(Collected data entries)
◇ ◇ ◇ ◇ ◇
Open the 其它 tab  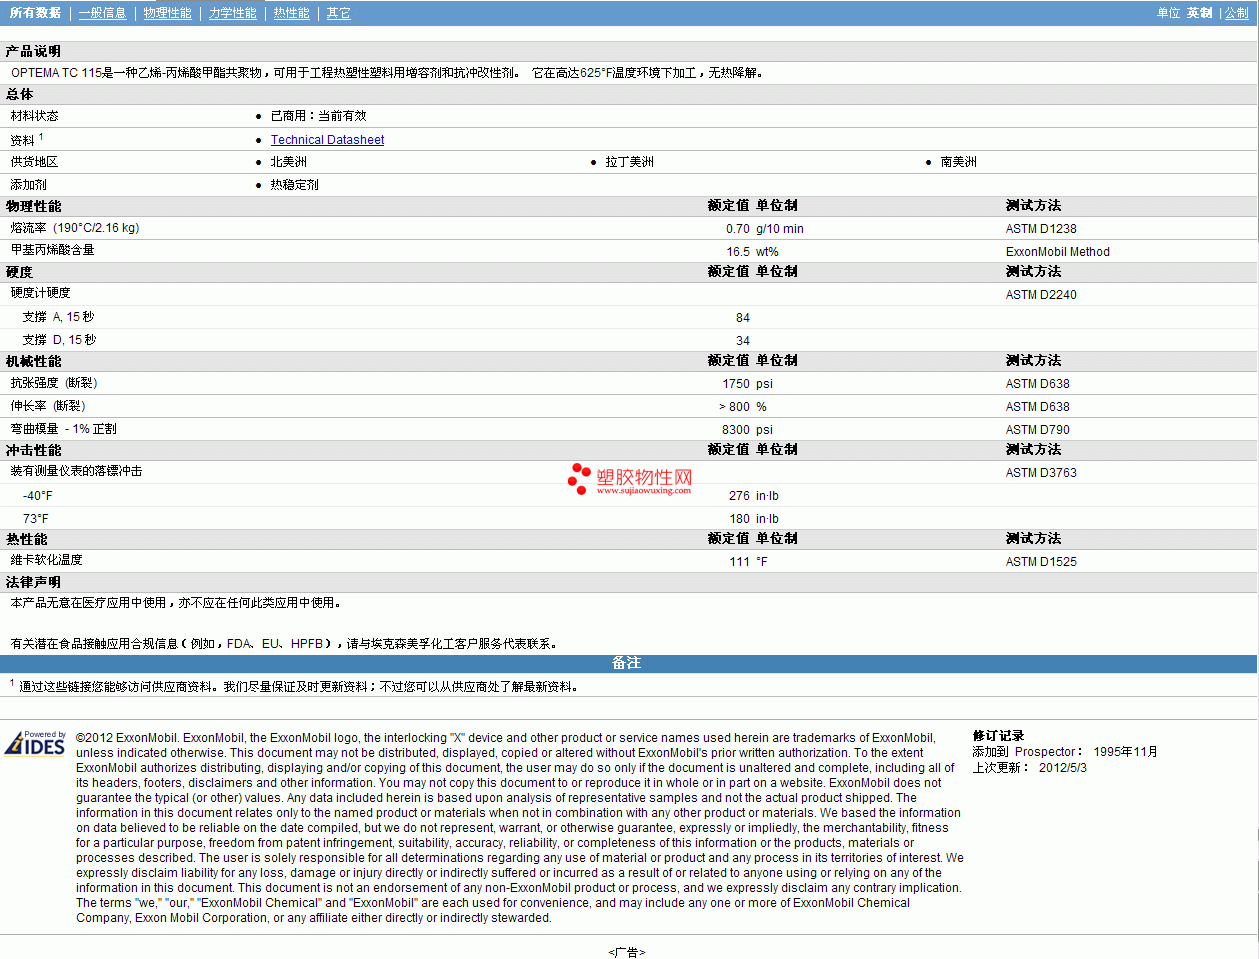tap(338, 13)
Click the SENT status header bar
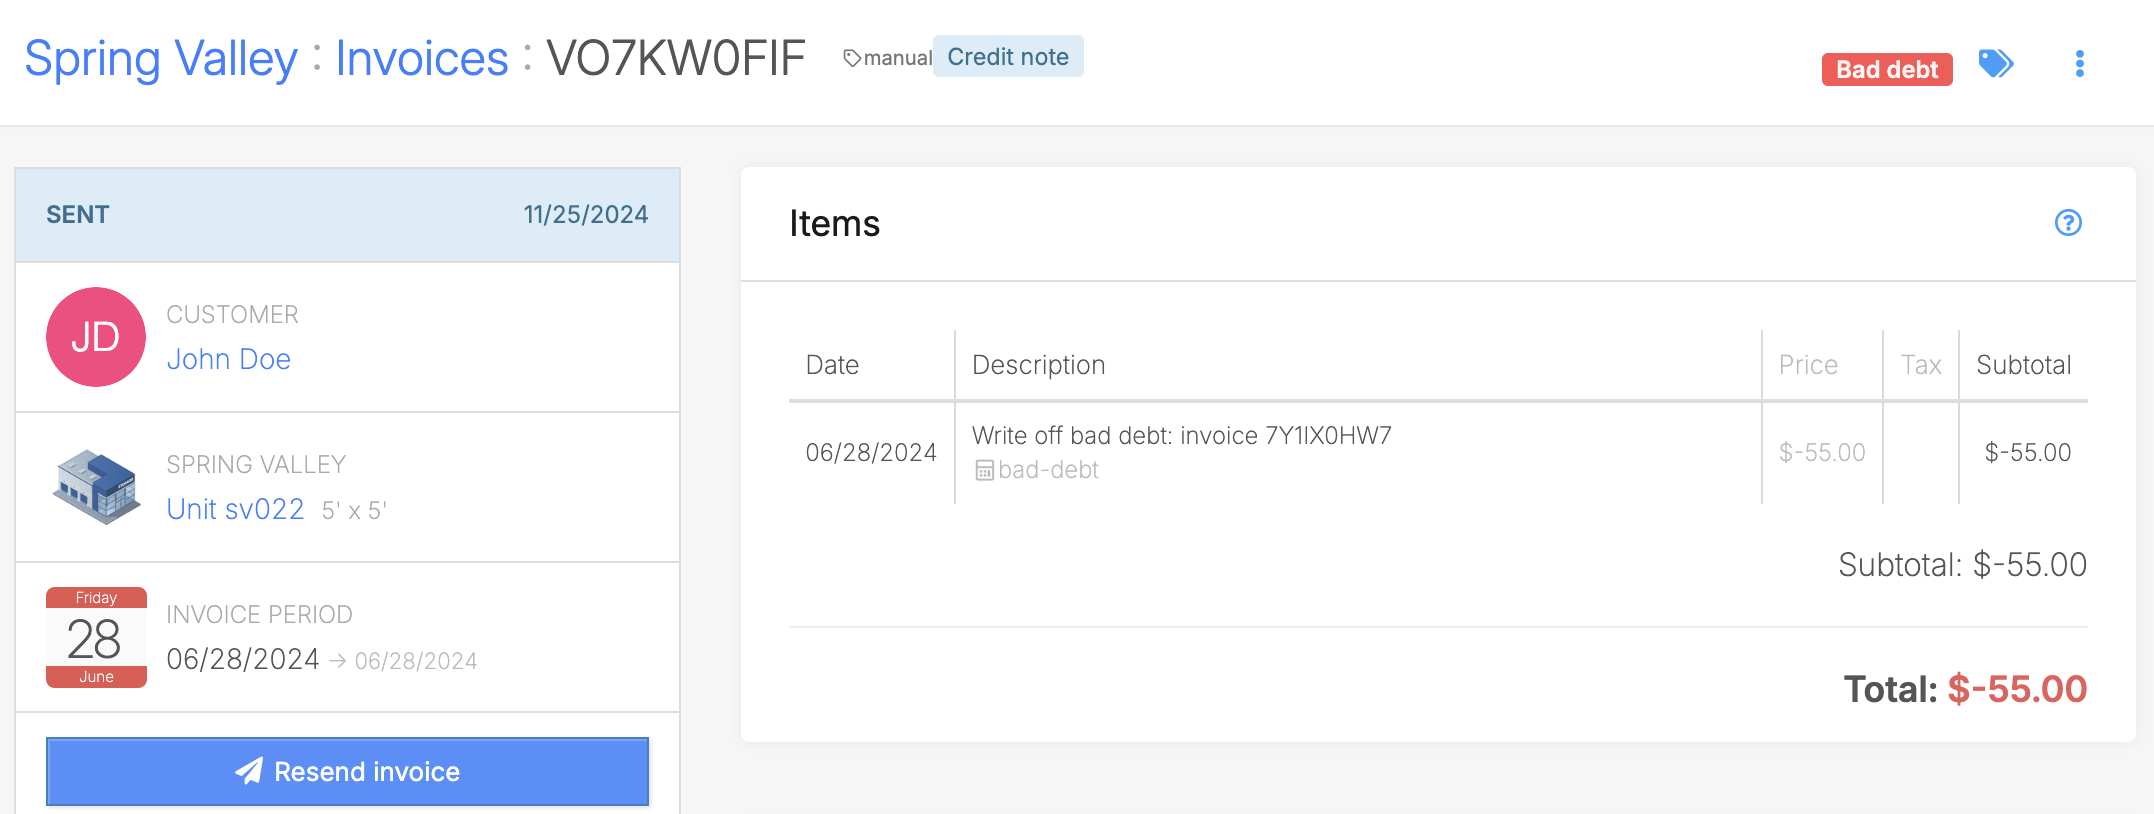 347,215
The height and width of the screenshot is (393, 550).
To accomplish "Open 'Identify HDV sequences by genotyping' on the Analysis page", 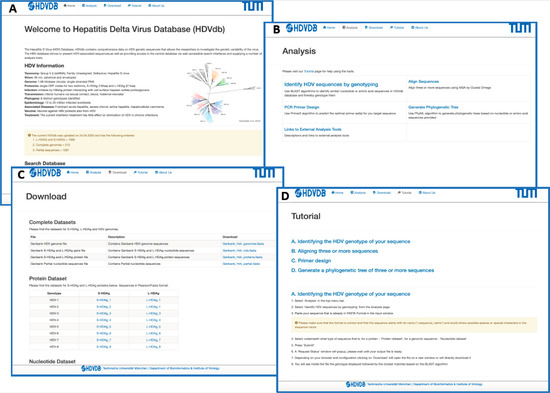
◇ ◇ ◇ ◇ ◇
TASK STATEMENT:
What is needed is an exact restatement of every line from the one containing "Click the SENT status header bar" through the last line of the records, pictures left out.

TASK RESULT:
Click the SENT status header bar
 347,215
The height and width of the screenshot is (393, 550).
To accomplish "Open 'Identify HDV sequences by genotyping' on the Analysis page", 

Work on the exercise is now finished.